2024年の大河ドラマ『光る君へ』は、紫式部を主人公とした、平安時代を描く物語である。
そして、紫式部とゆかりが深い、ドラマの主要人物のひとりに藤原道長がいる。彼は、娘を次々と入内させ、天皇の外戚(舅)になることによって、この時代の最大の権力者となった傑物である。
ところが、その傑物も当初は、藤原家の嫡流にありながら三男坊(実質は四男)として生まれたため、日の目を見ることのない立場にいた人物であった。
道長には、道隆という長兄がおり、また娘の定子(ていし)が入内していたこともあって、嫡子でもある彼の系譜が、藤原氏の主として権力を引き継いでいくところであった。

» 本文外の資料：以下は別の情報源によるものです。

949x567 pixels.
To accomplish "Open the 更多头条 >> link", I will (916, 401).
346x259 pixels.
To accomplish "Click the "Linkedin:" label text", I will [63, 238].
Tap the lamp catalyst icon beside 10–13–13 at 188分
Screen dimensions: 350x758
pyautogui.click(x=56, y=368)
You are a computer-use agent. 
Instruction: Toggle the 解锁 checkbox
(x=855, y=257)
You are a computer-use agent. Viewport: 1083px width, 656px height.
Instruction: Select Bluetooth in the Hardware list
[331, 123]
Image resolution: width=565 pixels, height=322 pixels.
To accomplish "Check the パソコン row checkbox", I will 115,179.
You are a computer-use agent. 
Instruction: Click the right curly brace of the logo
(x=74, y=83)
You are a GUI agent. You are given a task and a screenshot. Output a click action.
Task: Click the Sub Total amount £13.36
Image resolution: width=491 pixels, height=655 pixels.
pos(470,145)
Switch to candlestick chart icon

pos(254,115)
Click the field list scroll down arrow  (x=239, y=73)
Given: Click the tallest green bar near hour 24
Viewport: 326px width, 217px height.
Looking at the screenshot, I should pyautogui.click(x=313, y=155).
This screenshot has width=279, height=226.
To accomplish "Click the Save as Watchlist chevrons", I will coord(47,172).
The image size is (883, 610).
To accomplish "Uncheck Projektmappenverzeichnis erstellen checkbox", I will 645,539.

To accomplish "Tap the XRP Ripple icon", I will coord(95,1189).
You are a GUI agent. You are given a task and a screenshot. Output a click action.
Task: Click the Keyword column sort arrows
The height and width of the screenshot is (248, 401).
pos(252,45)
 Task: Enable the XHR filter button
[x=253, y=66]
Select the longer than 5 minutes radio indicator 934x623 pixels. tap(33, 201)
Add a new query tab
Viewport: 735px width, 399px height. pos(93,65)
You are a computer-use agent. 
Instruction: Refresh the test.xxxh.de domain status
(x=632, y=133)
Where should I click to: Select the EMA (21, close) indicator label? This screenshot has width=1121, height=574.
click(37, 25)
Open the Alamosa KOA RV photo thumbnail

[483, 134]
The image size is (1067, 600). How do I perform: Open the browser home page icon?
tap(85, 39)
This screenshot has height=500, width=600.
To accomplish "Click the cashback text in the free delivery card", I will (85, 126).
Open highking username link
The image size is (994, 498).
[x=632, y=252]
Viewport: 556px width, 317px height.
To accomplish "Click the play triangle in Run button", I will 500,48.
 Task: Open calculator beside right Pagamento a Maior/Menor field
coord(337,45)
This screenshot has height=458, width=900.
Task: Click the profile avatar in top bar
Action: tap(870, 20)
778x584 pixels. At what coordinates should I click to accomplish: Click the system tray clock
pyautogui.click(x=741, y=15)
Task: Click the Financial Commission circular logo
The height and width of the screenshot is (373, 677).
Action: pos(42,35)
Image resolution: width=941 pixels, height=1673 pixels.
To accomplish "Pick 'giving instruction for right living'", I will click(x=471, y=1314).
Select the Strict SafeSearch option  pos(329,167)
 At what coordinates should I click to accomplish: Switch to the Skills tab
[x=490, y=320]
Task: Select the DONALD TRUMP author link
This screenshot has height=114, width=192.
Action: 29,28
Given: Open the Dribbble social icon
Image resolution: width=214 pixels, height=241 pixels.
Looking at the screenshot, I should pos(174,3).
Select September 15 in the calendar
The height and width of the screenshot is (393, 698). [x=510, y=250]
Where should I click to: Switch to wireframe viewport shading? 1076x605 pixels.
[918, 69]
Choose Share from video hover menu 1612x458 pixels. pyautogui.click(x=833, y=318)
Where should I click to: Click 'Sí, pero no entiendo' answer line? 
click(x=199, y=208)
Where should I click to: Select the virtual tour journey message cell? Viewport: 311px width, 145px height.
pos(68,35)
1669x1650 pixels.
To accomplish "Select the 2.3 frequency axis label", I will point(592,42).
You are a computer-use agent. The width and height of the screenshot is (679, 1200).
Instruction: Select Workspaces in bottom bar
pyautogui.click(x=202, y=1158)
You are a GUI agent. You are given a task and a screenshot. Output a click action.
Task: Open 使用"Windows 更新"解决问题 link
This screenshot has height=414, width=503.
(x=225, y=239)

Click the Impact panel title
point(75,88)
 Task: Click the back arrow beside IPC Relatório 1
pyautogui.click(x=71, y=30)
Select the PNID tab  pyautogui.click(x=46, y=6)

しかし、道隆は早くに病没してしまい、その子・伊周(これちか)が、道長との政争に敗れたことによって、道隆の系譜は嫡流から外れる憂き目を見ることになってしまう。
本作の主人公・藤原隆家は、その伊周の弟、すなわち、道隆の子である。つまり彼もまた、道長によって、政治の中枢から追い出された人物といっても過言ではない。
ところがこの隆家、平安貴族の中でもかなり異端な存在であり、権力に対して斜に構える、無頼を感じさせる貴公子であった。
道長さえも気を使ったという隆家であるが、自ら政治の中央から離れ、遠く大宰府にその任を得る。海を隔てた大陸からの侵略者・・「刀伊(とい)」と戦うためである。
藤原氏の一族でありながら、武具をまとい「刀伊」と対峙する隆家。
大河ドラマでは、いわゆる「敵側」にあたる人物の活躍を通して、ドラマへの理解を深めてみてはいかがだろうか?